TASK INSTRUCTIONS
Please rewrite everything from the line containing "The width and" down to the line containing "coordinates (560, 148).", putting "image" in place of "screenshot" and leaving all else unchanged.

DATA PROVIDED
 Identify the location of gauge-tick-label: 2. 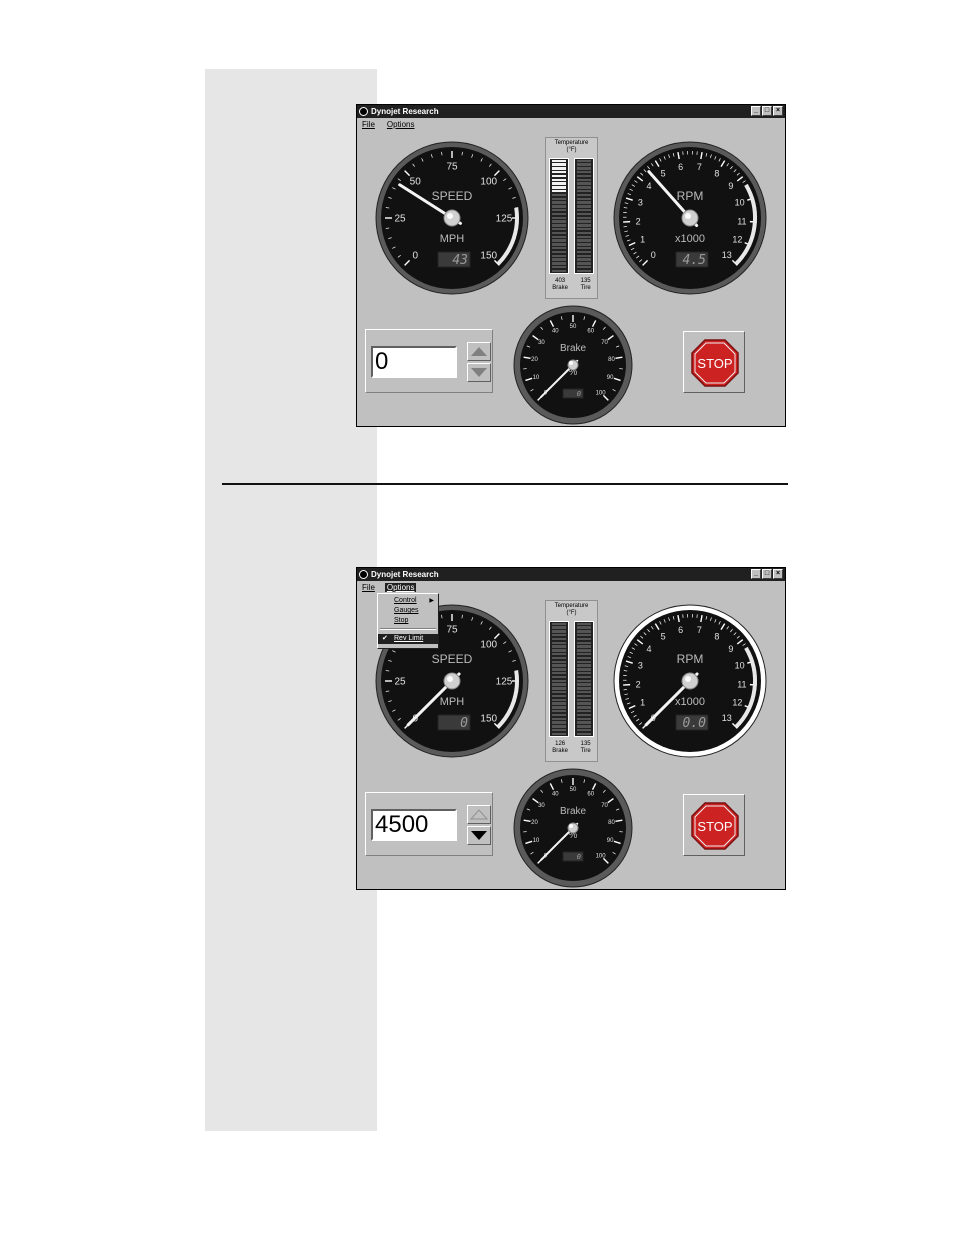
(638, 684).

...

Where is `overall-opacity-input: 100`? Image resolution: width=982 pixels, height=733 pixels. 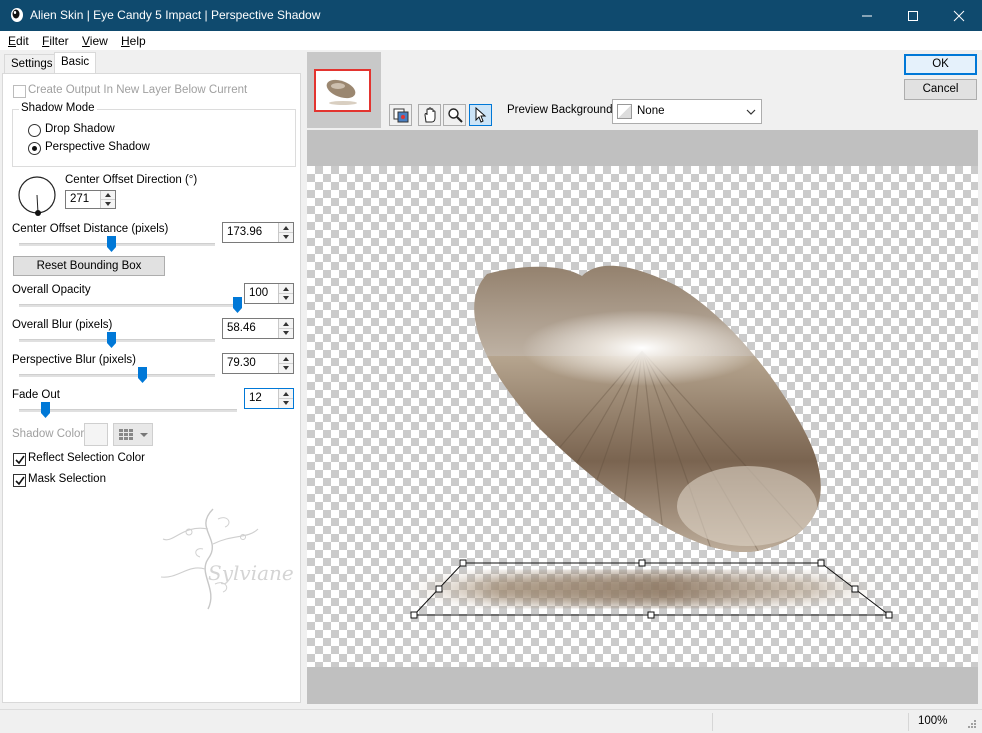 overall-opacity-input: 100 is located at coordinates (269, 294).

* * *

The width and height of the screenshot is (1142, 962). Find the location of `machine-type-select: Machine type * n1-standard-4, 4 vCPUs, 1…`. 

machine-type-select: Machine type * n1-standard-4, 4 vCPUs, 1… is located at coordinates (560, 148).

PROBLEM SOLUTION
The width and height of the image is (1142, 962). Find the location of `machine-type-select: Machine type * n1-standard-4, 4 vCPUs, 1…`. 

machine-type-select: Machine type * n1-standard-4, 4 vCPUs, 1… is located at coordinates (560, 148).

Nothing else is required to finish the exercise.